• Parts of the exercise:
- a) From the BitSec Subnet 60 summary, reproduce everything from "Author: Mark Jeffrey" down to "game for miners?" without any change.
- b) Answer these questions using the BitSec Subnet 60 summary:
(i) Who is named as the author?
(ii) What dollar figure does the summary give for the cybersecurity failure that BitSec Subnet 60 aims to fix?
(iii) Against what does BitSec Version 2 test agents?
- c) Pick up the BitSec Subnet 60 summary after its final sentence and extend it.

• Text segment:
◆ ◆ ◆ ◆ ◆ ◆ ◆

Hash Rate Podcast
January 2, 2026

Bittensor Brief #16: Bitsec Subnet 60

Bittensor Brief #16: BitSec Subnet 60 By Hash Rate Podcast

Author: Mark Jeffrey

Date: October 2023

Quick Insight: This summary breaks down how BitSec Subnet 60 uses competitive AI agents to fix the $200 billion cybersecurity failure. It is essential for builders who need to defend against AI-powered exploits at machine speed.

  • 💡 Why are traditional security models failing: to keep up with AI-generated code?
  • 💡 How does BitSec turn security auditing: into a competitive game for miners?
  • 💡 Can AI agents find vulnerabilities: that human specialists consistently miss?

Mark Jeffrey explains how BitSec Subnet 60 addresses the growing gap between AI-driven code production and human-speed security audits. The project creates a decentralized marketplace for AI agents that hunt for vulnerabilities before hackers do.

The Scalability Gap "We need a 10x Superman to defend against 10x Lex Luthors."
  • Human Audit Failure: Manual reviews cannot scale with the massive volume of AI-generated code. Security becomes the primary bottleneck for shipping speed.
  • Asymmetric AI Warfare: AI tools help hackers find exploits faster than humans can patch them. Defense must move at machine speed to survive.
  • Continuous Code Scanning: BitSec agents perform perpetual audits rather than one-off checks. Vulnerabilities are caught the moment code changes.
The Benchmarking Engine "We give our AI Sherlock the same mystery to solve, knowing the answer in advance."
  • Historical Exploit Testing: BitSec Version 2 tests agents against a database of known historical smart contract failures. This proves an agent can find real world holes before it handles live code.
  • Generalization Over Specialization: AI models identify patterns across different languages and architectures without specific training. This removes the need for expensive vertical specialists.

◆ ◆ ◆ ◆ ◆ ◆ ◆

• Material supplied:

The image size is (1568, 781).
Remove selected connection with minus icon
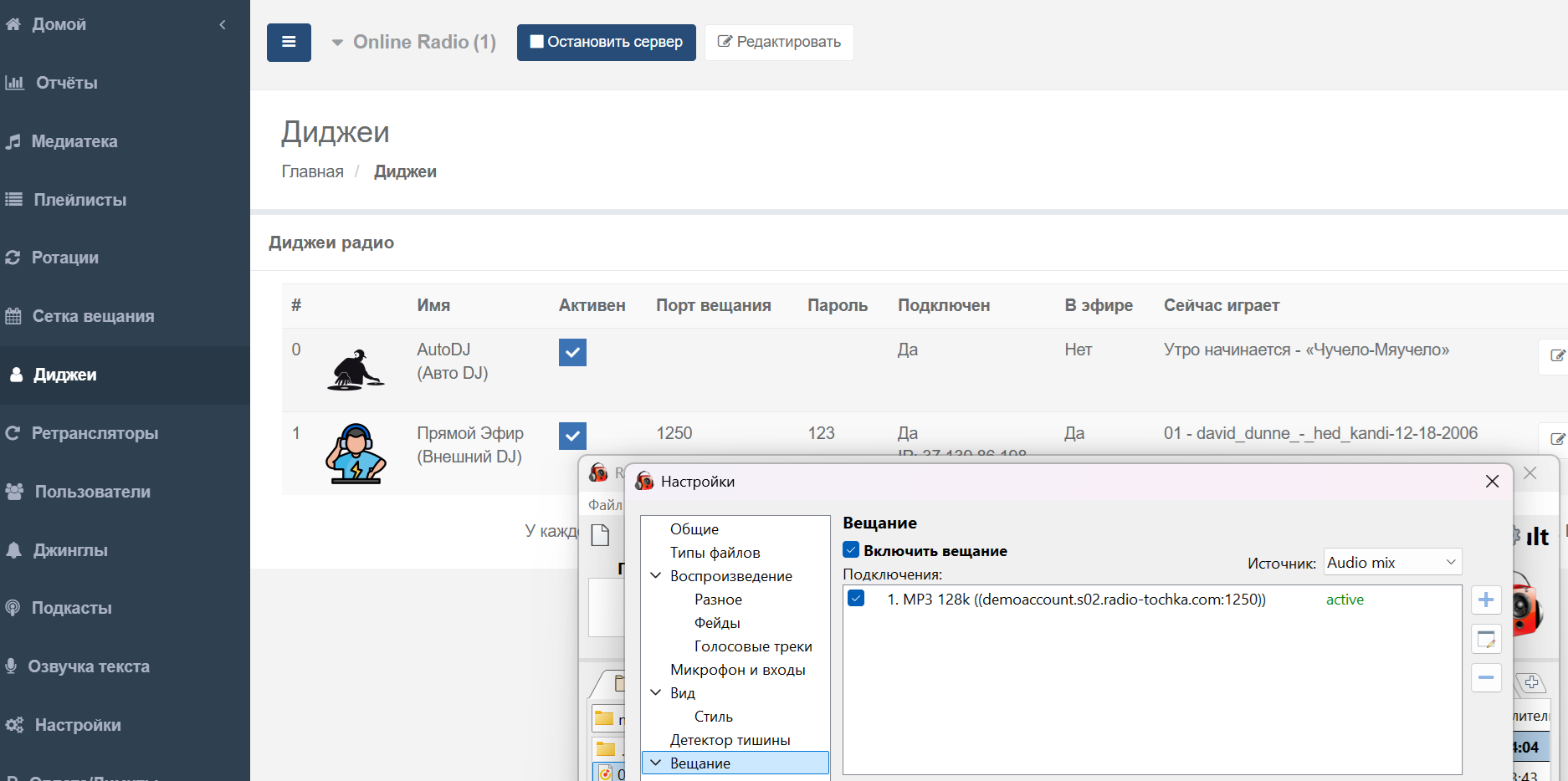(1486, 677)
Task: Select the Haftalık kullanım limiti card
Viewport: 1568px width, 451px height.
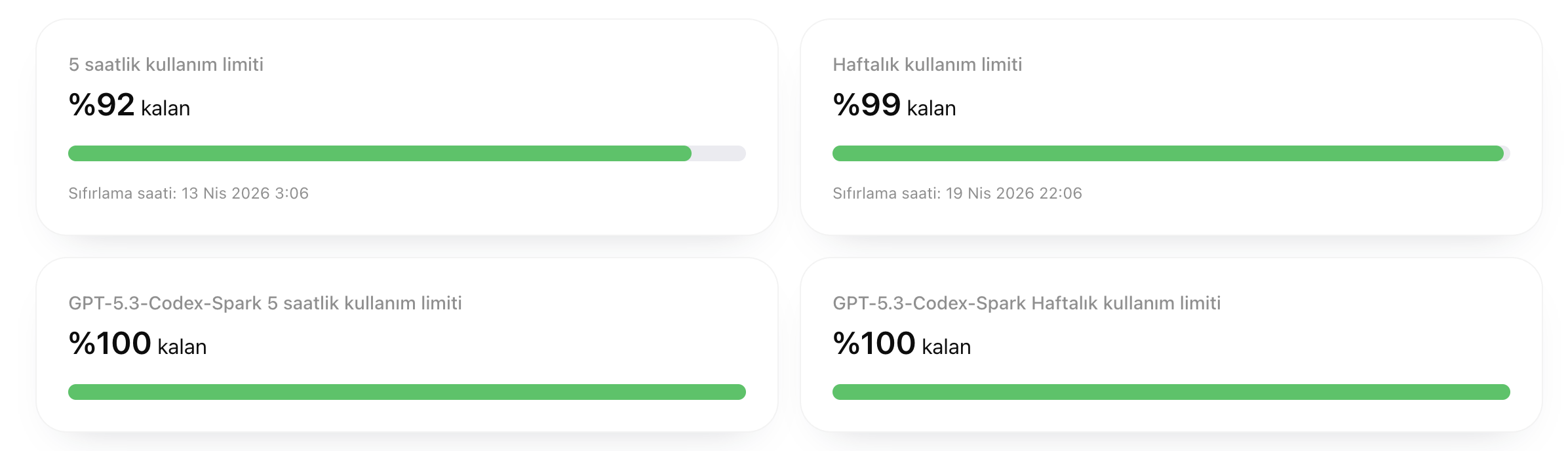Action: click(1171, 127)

◆ ◆ ◆ ◆ ◆ ◆ ◆

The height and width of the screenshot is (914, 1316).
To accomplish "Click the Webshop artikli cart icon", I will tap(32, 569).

◆ ◆ ◆ ◆ ◆ ◆ ◆

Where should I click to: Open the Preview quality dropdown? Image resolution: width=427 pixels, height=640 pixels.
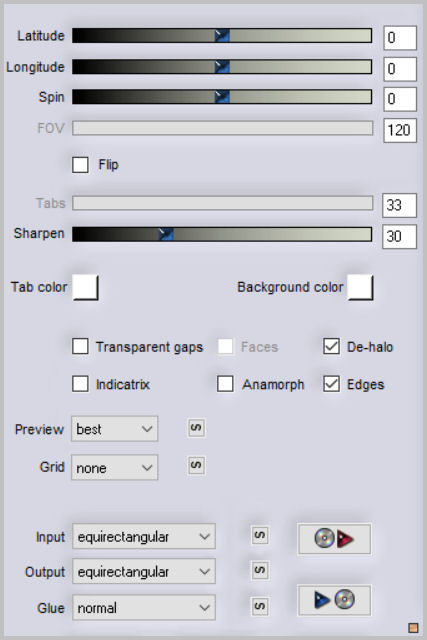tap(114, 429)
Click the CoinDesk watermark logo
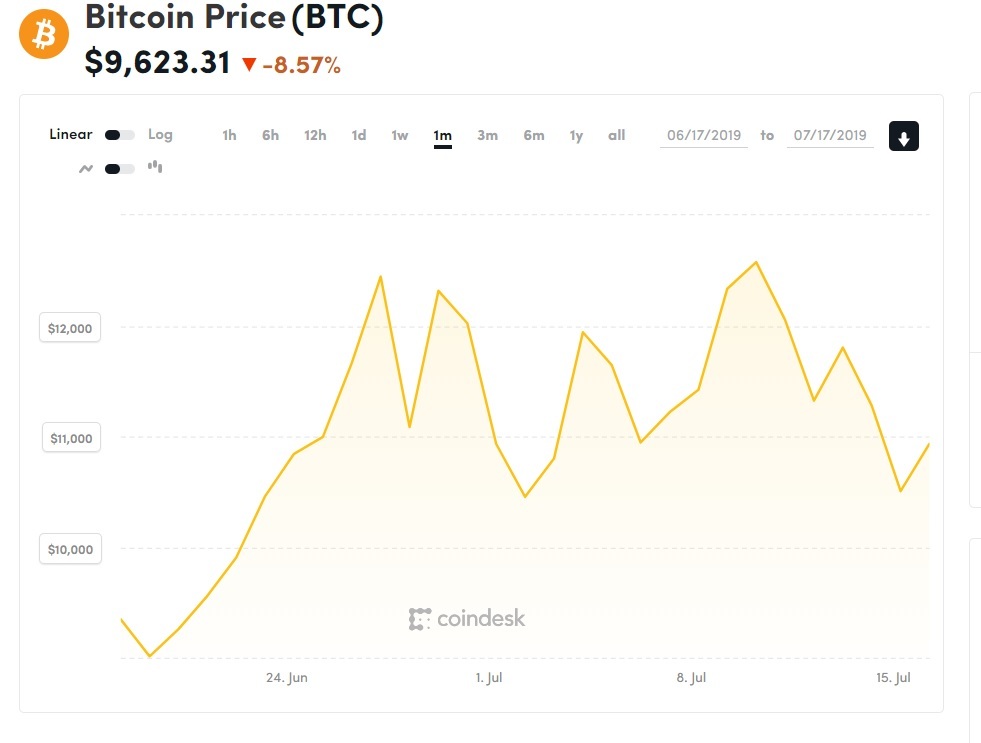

◆ ◆ ◆ ◆ ◆ ◆ ◆

• Answers for this exercise:
- a)
Author: Mark Jeffrey

Date: October 2023

Quick Insight: This summary breaks down how BitSec Subnet 60 uses competitive AI agents to fix the $200 billion cybersecurity failure. It is essential for builders who need to defend against AI-powered exploits at machine speed.

  • 💡 Why are traditional security models failing: to keep up with AI-generated code?
  • 💡 How does BitSec turn security auditing: into a competitive game for miners?

- b)
(i) Mark Jeffrey.
(ii) $200 billion.
(iii) A database of known historical smart contract failures.

- c)
The Defensibility of Hard Problems "Security is an open-ended task."
  • Open Ended Discovery: Unlike code generation which has a fixed output, security requires finding unknown unknowns. This makes the task harder to solve but more valuable once solved.
  • Economic Incentive Alignment: Miners earn rewards by outperforming others on public leaderboards. Competition drives the rapid improvement of security agents.

Actionable Takeaways:

  • 🌐 The Macro Transition: Security is moving from a periodic human service to a continuous machine-verified state.
  • ⚡ The Tactical Edge: Stress-test your current security stack by running it against historical exploit benchmarks.
  • 🎯 The Bottom Line: If you are not using AI to defend your code, you are already losing to the AI trying to break it.

Podcast Link: Click here to listen

Hello everybody and welcome to the very first hash rate of 2026. Today we're going to be covering BitSec subnet 60, which is a security subnet. So BitSec attacks the problem of cybersecurity.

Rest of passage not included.